![]()
The ongoing outage is the third major disruption to hit a popular internet service provider since mid-October, after Amazon Web Services and Microsoft Azure.
IT services provider Cloudflare is experiencing a technical problem that has disrupted numerous popular websites and online services, including social media platform X and AI giant OpenAI.
The disruption, which Cloudflare acknowledged as “an internal service degradation”, was first observed at approximately 11.30am this morning (18 November).
Reports of disruptions to the sites and services of companies such as X, OpenAI and Spotify, as well as popular video game League of Legends and betting service Bet365, started cropping up on popular disruptions reporting platform DownDetector around this time – with thousands of users logging reports. The series of unconnected sites and services are all linked by their usage of Cloudflare in their online operations.
DownDetector itself also seemed to be affected, with intermittent instances of downtime being observed on the reporting platform.
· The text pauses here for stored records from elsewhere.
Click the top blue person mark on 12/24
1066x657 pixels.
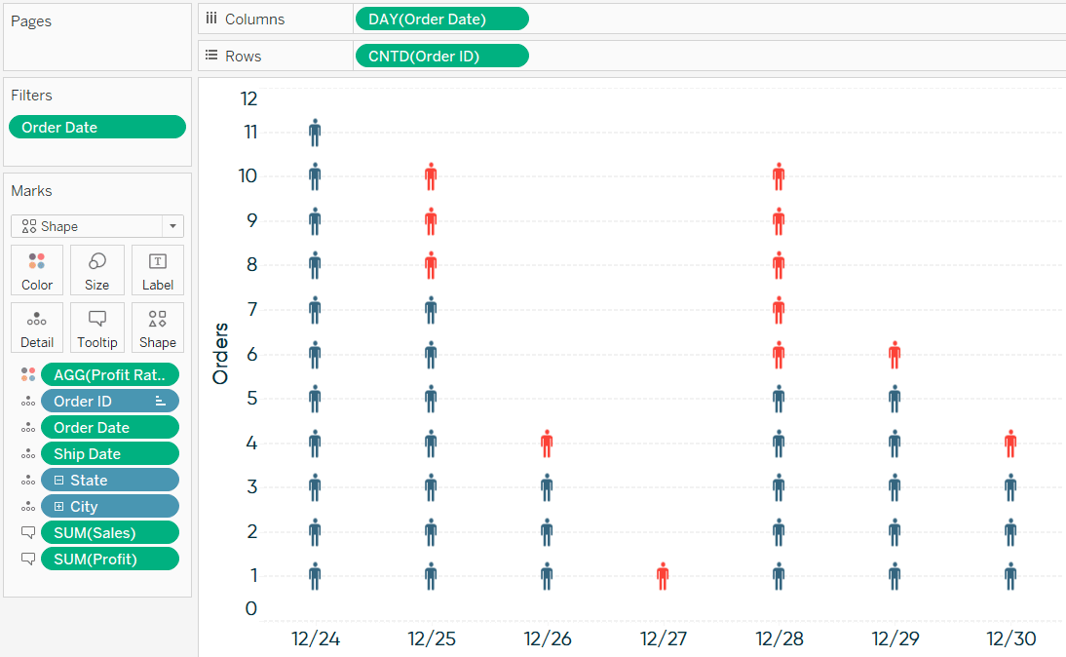coord(315,132)
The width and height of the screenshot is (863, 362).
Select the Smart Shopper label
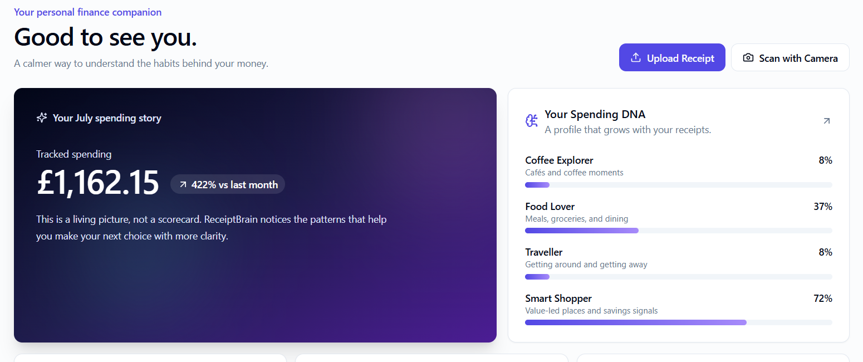point(558,299)
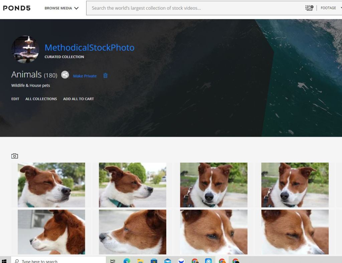Open the Mail app in taskbar
The width and height of the screenshot is (342, 263).
point(168,261)
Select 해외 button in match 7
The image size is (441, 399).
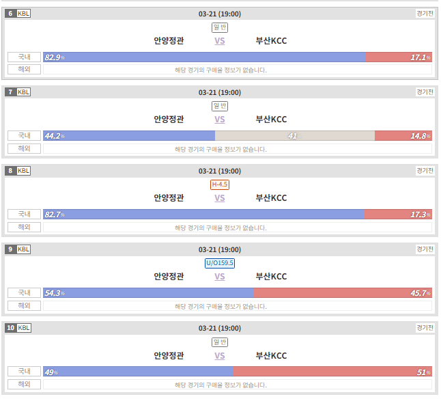[x=24, y=148]
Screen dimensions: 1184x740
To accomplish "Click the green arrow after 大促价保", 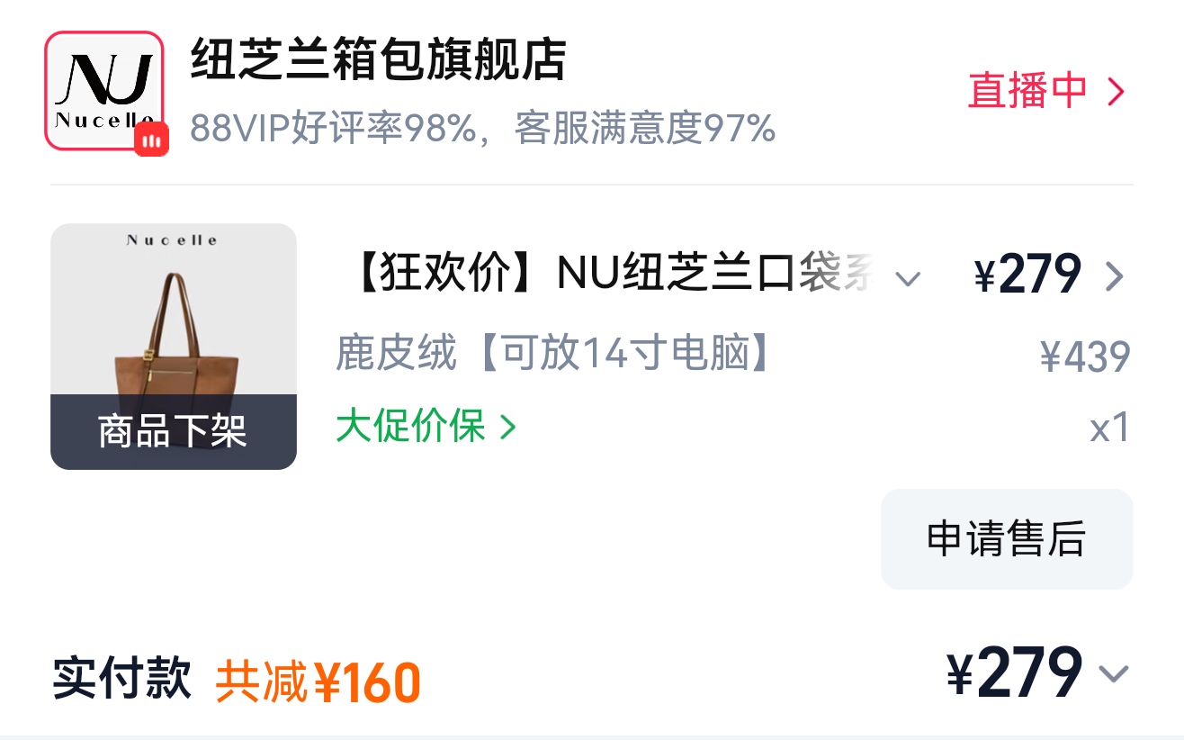I will pyautogui.click(x=507, y=427).
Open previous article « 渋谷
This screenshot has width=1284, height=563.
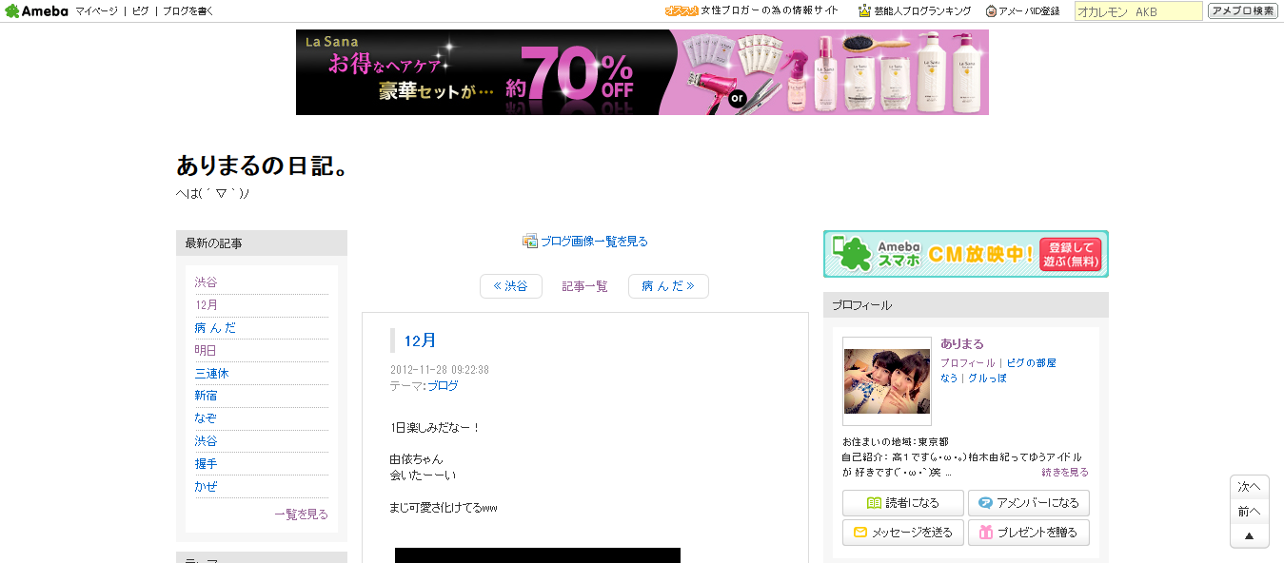pyautogui.click(x=511, y=286)
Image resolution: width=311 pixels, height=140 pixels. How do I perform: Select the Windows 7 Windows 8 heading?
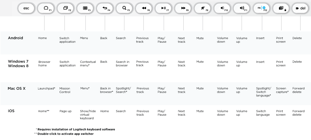(18, 63)
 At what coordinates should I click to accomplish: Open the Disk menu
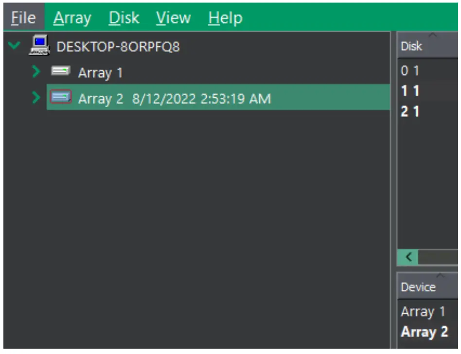click(124, 18)
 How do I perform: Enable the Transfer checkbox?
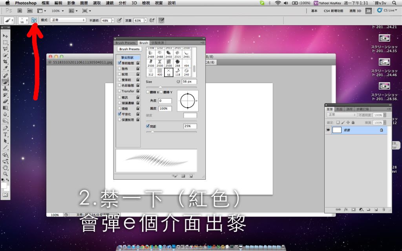click(120, 91)
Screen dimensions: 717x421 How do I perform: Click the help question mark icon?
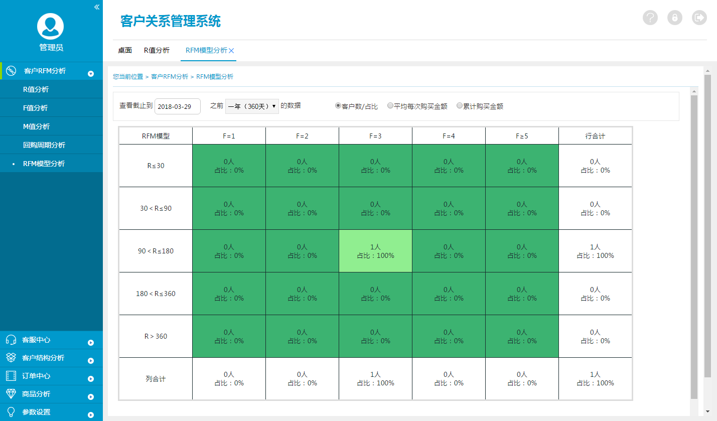[x=650, y=18]
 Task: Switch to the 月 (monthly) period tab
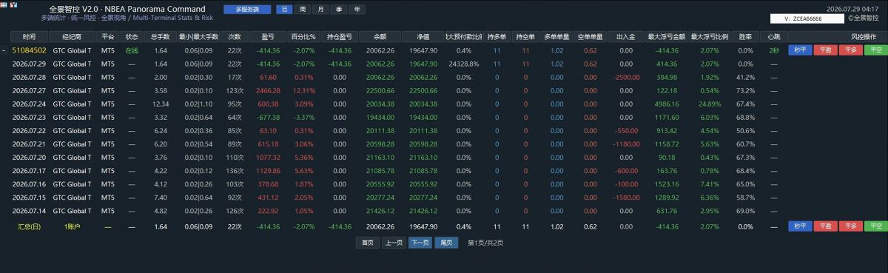(x=320, y=10)
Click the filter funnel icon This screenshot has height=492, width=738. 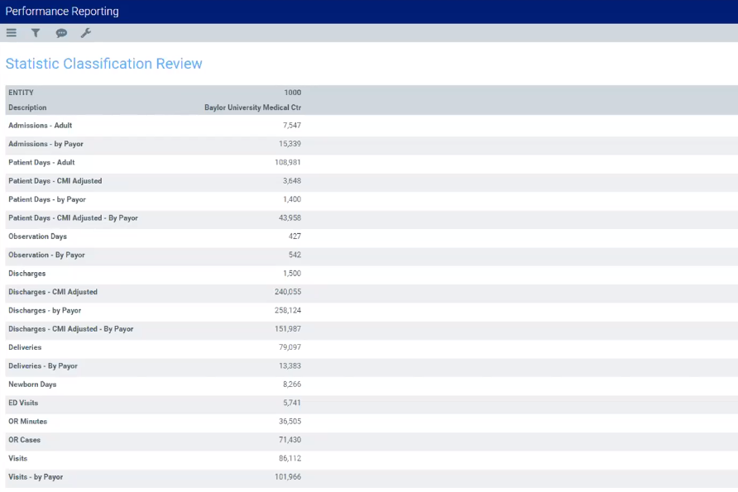36,33
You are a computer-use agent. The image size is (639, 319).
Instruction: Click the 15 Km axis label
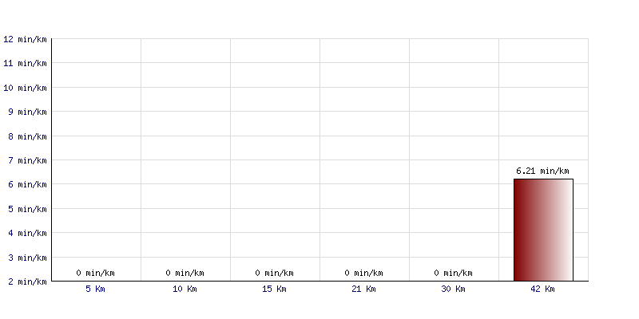[274, 289]
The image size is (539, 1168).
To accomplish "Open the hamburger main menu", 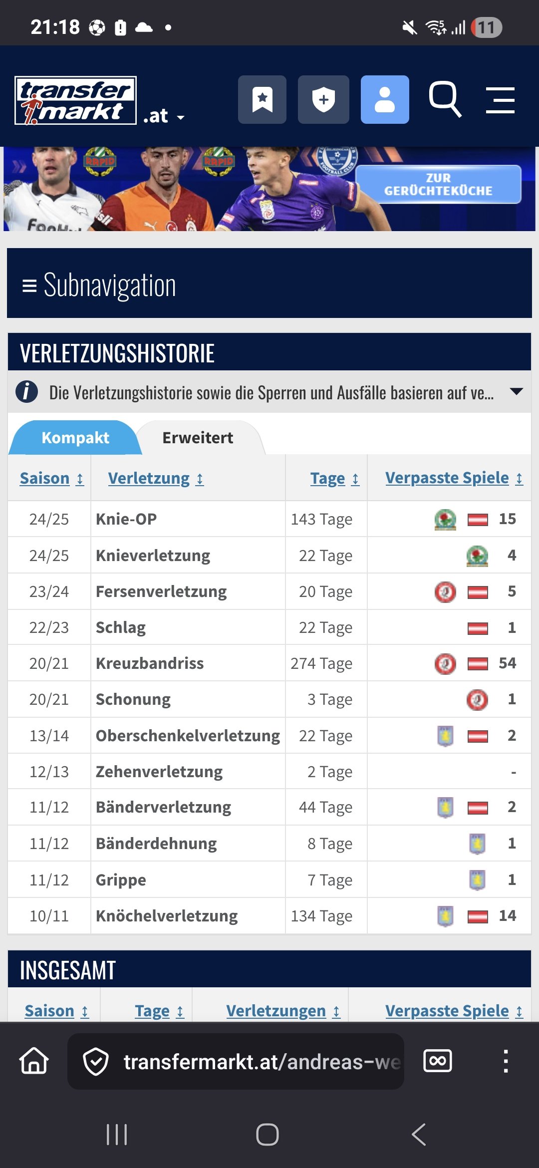I will (x=500, y=100).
Affected sites have been observed displaying the error message “Please unblock challenges.cloudflare.com to proceed” when users attempt access, as well as impassable loading issues hitting users on Cloudflare’s human verification pages that often appear on popular websites.
Cloudflare – which recently announced its acquisition of Replicate – first reported its investigation of the outage at 11.48am, and has been updating its system status page regularly since then.
The popular content delivery network and security provider claimed to identify the source of the outage at 1.09pm and said in a recent update that Cloudflare Access and Warp services had recovered, and that it is working to restore the rest of its services. As of time of reporting, the outage is still ongoing.
Cloudflare previously experienced another major global outage in 2019. While the source of today’s disruption has not yet been identified, the 2019 outage was attributed to “a massive spike in CPU”.
Internet issues
Today’s outage is the third major web service disruption in recent months, after significant outages hit Amazon Web Services last month shortly followed by a similar disruption to Microsoft Azure.
The severity of these global outages has led to increased discussion of the overreliance that comes with centralised web service providers and monopolies.
“The trouble with big centralised systems – be it Microsoft Azure, AWS, Microsoft Teams, Signal, Slack or Zoom – is that they suffer global outages because they have single points of failure,” Matthew Hodgson, CEO of Element, told SiliconRepublic.com at the time of the Azure outage. “True resilience comes from decentralisation and self-hosting.”
The incidents – which affected US-headquartered companies – also incited discussions of the importance of digital sovereignty.
“When incidents like this happen, digital sovereignty means having control, and right now, too much of ours is outsourced,” said Mark Boost, CEO of UK cloud provider Civo, at the time of the Azure outage.
“A single configuration error outside our borders shouldn’t be able to ground flights at Heathrow or disrupt parliamentary systems in Scotland.”